**EXERCISE DATA:**
# # # # #
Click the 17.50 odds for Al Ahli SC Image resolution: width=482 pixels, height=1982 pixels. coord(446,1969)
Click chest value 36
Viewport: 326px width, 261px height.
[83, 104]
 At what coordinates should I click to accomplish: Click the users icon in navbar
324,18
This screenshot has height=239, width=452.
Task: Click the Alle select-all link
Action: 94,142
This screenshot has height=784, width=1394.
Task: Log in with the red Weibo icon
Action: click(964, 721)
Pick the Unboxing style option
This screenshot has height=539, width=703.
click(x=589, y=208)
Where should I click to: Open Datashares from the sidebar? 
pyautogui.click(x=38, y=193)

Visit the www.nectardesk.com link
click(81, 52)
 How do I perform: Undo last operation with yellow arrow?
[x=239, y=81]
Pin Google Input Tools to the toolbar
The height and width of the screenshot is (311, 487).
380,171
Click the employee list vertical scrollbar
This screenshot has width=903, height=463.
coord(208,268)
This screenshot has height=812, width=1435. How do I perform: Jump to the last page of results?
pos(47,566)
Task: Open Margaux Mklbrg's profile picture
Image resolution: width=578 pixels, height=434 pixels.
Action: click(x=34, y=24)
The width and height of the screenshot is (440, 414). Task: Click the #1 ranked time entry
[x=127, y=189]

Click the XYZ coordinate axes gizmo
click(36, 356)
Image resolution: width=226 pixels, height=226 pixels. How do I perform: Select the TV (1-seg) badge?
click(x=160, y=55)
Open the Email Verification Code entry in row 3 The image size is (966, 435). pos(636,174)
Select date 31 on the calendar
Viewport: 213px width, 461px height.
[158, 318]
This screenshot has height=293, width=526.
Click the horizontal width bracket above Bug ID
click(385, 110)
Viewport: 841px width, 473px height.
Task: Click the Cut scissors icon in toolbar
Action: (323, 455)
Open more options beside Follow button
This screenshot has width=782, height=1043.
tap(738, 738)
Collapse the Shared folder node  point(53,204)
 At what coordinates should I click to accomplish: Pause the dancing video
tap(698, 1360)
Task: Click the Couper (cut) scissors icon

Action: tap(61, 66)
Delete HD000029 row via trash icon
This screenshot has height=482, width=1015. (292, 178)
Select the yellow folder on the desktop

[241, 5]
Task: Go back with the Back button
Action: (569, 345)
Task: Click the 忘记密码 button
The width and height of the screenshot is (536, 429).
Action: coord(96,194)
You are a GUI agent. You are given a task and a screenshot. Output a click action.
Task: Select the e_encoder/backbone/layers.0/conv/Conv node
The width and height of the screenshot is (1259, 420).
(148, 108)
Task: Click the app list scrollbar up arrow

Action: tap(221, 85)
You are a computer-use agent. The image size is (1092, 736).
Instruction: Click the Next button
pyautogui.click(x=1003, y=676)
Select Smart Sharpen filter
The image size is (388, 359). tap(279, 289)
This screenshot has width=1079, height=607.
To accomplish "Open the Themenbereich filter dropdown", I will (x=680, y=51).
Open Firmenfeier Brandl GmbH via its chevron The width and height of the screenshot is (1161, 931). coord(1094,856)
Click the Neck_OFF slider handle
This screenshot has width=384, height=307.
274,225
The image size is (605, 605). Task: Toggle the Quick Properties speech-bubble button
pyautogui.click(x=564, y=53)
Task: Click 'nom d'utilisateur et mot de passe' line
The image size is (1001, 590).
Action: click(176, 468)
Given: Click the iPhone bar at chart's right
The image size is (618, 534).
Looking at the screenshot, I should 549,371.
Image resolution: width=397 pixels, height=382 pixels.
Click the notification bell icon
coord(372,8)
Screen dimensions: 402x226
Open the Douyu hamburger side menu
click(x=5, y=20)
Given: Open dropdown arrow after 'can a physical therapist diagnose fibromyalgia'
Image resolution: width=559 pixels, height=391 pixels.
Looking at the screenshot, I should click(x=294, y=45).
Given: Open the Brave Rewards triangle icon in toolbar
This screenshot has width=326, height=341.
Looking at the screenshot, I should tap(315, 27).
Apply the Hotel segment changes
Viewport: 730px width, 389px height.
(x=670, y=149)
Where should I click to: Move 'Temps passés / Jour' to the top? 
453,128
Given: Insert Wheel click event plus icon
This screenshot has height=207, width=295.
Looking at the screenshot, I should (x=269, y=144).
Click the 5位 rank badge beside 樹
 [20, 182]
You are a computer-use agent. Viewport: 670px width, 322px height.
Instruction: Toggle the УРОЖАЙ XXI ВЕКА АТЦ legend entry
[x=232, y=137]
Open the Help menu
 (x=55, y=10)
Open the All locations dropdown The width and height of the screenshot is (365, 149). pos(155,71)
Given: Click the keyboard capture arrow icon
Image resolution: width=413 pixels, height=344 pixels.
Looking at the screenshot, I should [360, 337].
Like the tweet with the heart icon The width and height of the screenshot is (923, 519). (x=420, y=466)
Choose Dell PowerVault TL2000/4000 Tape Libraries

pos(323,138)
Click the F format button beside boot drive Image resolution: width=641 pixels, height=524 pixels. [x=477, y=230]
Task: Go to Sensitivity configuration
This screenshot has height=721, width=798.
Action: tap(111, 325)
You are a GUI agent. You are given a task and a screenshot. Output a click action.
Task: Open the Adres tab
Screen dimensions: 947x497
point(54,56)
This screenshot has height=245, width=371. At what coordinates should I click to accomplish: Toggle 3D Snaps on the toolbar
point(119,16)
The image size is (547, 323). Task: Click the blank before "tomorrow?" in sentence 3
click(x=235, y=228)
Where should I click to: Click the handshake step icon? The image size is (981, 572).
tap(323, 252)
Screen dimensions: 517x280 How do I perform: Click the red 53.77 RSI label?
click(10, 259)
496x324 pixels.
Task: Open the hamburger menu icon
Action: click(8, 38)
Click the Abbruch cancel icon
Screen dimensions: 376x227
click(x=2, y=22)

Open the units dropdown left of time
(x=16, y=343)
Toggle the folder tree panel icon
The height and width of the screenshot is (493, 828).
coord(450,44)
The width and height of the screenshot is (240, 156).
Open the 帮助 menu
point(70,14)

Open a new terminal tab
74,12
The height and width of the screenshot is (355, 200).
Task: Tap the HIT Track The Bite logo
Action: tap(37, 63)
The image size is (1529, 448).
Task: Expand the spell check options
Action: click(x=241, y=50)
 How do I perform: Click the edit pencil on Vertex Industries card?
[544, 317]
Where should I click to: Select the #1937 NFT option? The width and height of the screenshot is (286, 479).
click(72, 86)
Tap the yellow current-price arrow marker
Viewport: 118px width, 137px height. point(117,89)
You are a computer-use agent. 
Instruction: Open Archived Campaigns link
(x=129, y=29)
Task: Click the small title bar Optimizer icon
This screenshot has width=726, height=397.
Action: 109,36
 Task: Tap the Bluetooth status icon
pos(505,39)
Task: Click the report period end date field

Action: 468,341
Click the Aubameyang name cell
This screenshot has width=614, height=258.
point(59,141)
# # # # #
**PROBLEM TO SOLVE:** In this exercise, reproduce the material word for word, in full.

**EXPECTED ANSWER:**
Click the 17.50 odds for Al Ahli SC Image resolution: width=482 pixels, height=1982 pixels. coord(446,1969)
Click chest value 36
Viewport: 326px width, 261px height.
[83, 104]
 At what coordinates should I click to accomplish: Click the users icon in navbar
324,18
This screenshot has height=239, width=452.
Task: Click the Alle select-all link
Action: 94,142
This screenshot has height=784, width=1394.
Task: Log in with the red Weibo icon
Action: click(964, 721)
Pick the Unboxing style option
This screenshot has height=539, width=703.
click(x=589, y=208)
Where should I click to: Open Datashares from the sidebar? 
pyautogui.click(x=38, y=193)

Visit the www.nectardesk.com link
click(81, 52)
 How do I perform: Undo last operation with yellow arrow?
[x=239, y=81]
Pin Google Input Tools to the toolbar
The height and width of the screenshot is (311, 487).
380,171
Click the employee list vertical scrollbar
This screenshot has width=903, height=463.
coord(208,268)
This screenshot has height=812, width=1435. How do I perform: Jump to the last page of results?
pos(47,566)
Task: Open Margaux Mklbrg's profile picture
Image resolution: width=578 pixels, height=434 pixels.
Action: click(x=34, y=24)
The width and height of the screenshot is (440, 414). Task: Click the #1 ranked time entry
[x=127, y=189]

Click the XYZ coordinate axes gizmo
click(36, 356)
Image resolution: width=226 pixels, height=226 pixels. How do I perform: Select the TV (1-seg) badge?
click(x=160, y=55)
Open the Email Verification Code entry in row 3 The image size is (966, 435). pos(636,174)
Select date 31 on the calendar
Viewport: 213px width, 461px height.
[158, 318]
This screenshot has height=293, width=526.
Click the horizontal width bracket above Bug ID
click(385, 110)
Viewport: 841px width, 473px height.
Task: Click the Cut scissors icon in toolbar
Action: (323, 455)
Open more options beside Follow button
This screenshot has width=782, height=1043.
tap(738, 738)
Collapse the Shared folder node  point(53,204)
 At what coordinates should I click to accomplish: Pause the dancing video
tap(698, 1360)
Task: Click the Couper (cut) scissors icon

Action: tap(61, 66)
Delete HD000029 row via trash icon
This screenshot has height=482, width=1015. (292, 178)
Select the yellow folder on the desktop

[241, 5]
Task: Go back with the Back button
Action: (569, 345)
Task: Click the 忘记密码 button
The width and height of the screenshot is (536, 429).
Action: coord(96,194)
You are a GUI agent. You are given a task and a screenshot. Output a click action.
Task: Select the e_encoder/backbone/layers.0/conv/Conv node
The width and height of the screenshot is (1259, 420).
(148, 108)
Task: Click the app list scrollbar up arrow

Action: tap(221, 85)
You are a computer-use agent. The image size is (1092, 736).
Instruction: Click the Next button
pyautogui.click(x=1003, y=676)
Select Smart Sharpen filter
The image size is (388, 359). tap(279, 289)
This screenshot has width=1079, height=607.
To accomplish "Open the Themenbereich filter dropdown", I will (x=680, y=51).
Open Firmenfeier Brandl GmbH via its chevron The width and height of the screenshot is (1161, 931). coord(1094,856)
Click the Neck_OFF slider handle
This screenshot has width=384, height=307.
274,225
The image size is (605, 605). Task: Toggle the Quick Properties speech-bubble button
pyautogui.click(x=564, y=53)
Task: Click 'nom d'utilisateur et mot de passe' line
The image size is (1001, 590).
Action: click(176, 468)
Given: Click the iPhone bar at chart's right
The image size is (618, 534).
Looking at the screenshot, I should 549,371.
Image resolution: width=397 pixels, height=382 pixels.
Click the notification bell icon
coord(372,8)
Screen dimensions: 402x226
Open the Douyu hamburger side menu
click(x=5, y=20)
Given: Open dropdown arrow after 'can a physical therapist diagnose fibromyalgia'
Image resolution: width=559 pixels, height=391 pixels.
Looking at the screenshot, I should click(x=294, y=45).
Given: Open the Brave Rewards triangle icon in toolbar
This screenshot has width=326, height=341.
Looking at the screenshot, I should tap(315, 27).
Apply the Hotel segment changes
Viewport: 730px width, 389px height.
(x=670, y=149)
Where should I click to: Move 'Temps passés / Jour' to the top? 
453,128
Given: Insert Wheel click event plus icon
This screenshot has height=207, width=295.
Looking at the screenshot, I should (x=269, y=144).
Click the 5位 rank badge beside 樹
 [20, 182]
You are a computer-use agent. Viewport: 670px width, 322px height.
Instruction: Toggle the УРОЖАЙ XXI ВЕКА АТЦ legend entry
[x=232, y=137]
Open the Help menu
 (x=55, y=10)
Open the All locations dropdown The width and height of the screenshot is (365, 149). pos(155,71)
Given: Click the keyboard capture arrow icon
Image resolution: width=413 pixels, height=344 pixels.
Looking at the screenshot, I should [360, 337].
Like the tweet with the heart icon The width and height of the screenshot is (923, 519). (x=420, y=466)
Choose Dell PowerVault TL2000/4000 Tape Libraries

pos(323,138)
Click the F format button beside boot drive Image resolution: width=641 pixels, height=524 pixels. [x=477, y=230]
Task: Go to Sensitivity configuration
This screenshot has height=721, width=798.
Action: tap(111, 325)
You are a GUI agent. You are given a task and a screenshot. Output a click action.
Task: Open the Adres tab
Screen dimensions: 947x497
point(54,56)
This screenshot has height=245, width=371. At what coordinates should I click to accomplish: Toggle 3D Snaps on the toolbar
point(119,16)
The image size is (547, 323). Task: Click the blank before "tomorrow?" in sentence 3
click(x=235, y=228)
Where should I click to: Click the handshake step icon? The image size is (981, 572).
tap(323, 252)
Screen dimensions: 517x280 How do I perform: Click the red 53.77 RSI label?
click(10, 259)
496x324 pixels.
Task: Open the hamburger menu icon
Action: click(8, 38)
Click the Abbruch cancel icon
Screen dimensions: 376x227
click(x=2, y=22)

Open the units dropdown left of time
(x=16, y=343)
Toggle the folder tree panel icon
The height and width of the screenshot is (493, 828).
coord(450,44)
The width and height of the screenshot is (240, 156).
Open the 帮助 menu
point(70,14)

Open a new terminal tab
74,12
The height and width of the screenshot is (355, 200).
Task: Tap the HIT Track The Bite logo
Action: tap(37, 63)
The image size is (1529, 448).
Task: Expand the spell check options
Action: click(x=241, y=50)
 How do I perform: Click the edit pencil on Vertex Industries card?
[544, 317]
Where should I click to: Select the #1937 NFT option? The width and height of the screenshot is (286, 479).
click(72, 86)
Tap the yellow current-price arrow marker
Viewport: 118px width, 137px height. point(117,89)
You are a computer-use agent. 
Instruction: Open Archived Campaigns link
(x=129, y=29)
Task: Click the small title bar Optimizer icon
This screenshot has width=726, height=397.
Action: 109,36
 Task: Tap the Bluetooth status icon
pos(505,39)
Task: Click the report period end date field

Action: 468,341
Click the Aubameyang name cell
This screenshot has width=614, height=258.
point(59,141)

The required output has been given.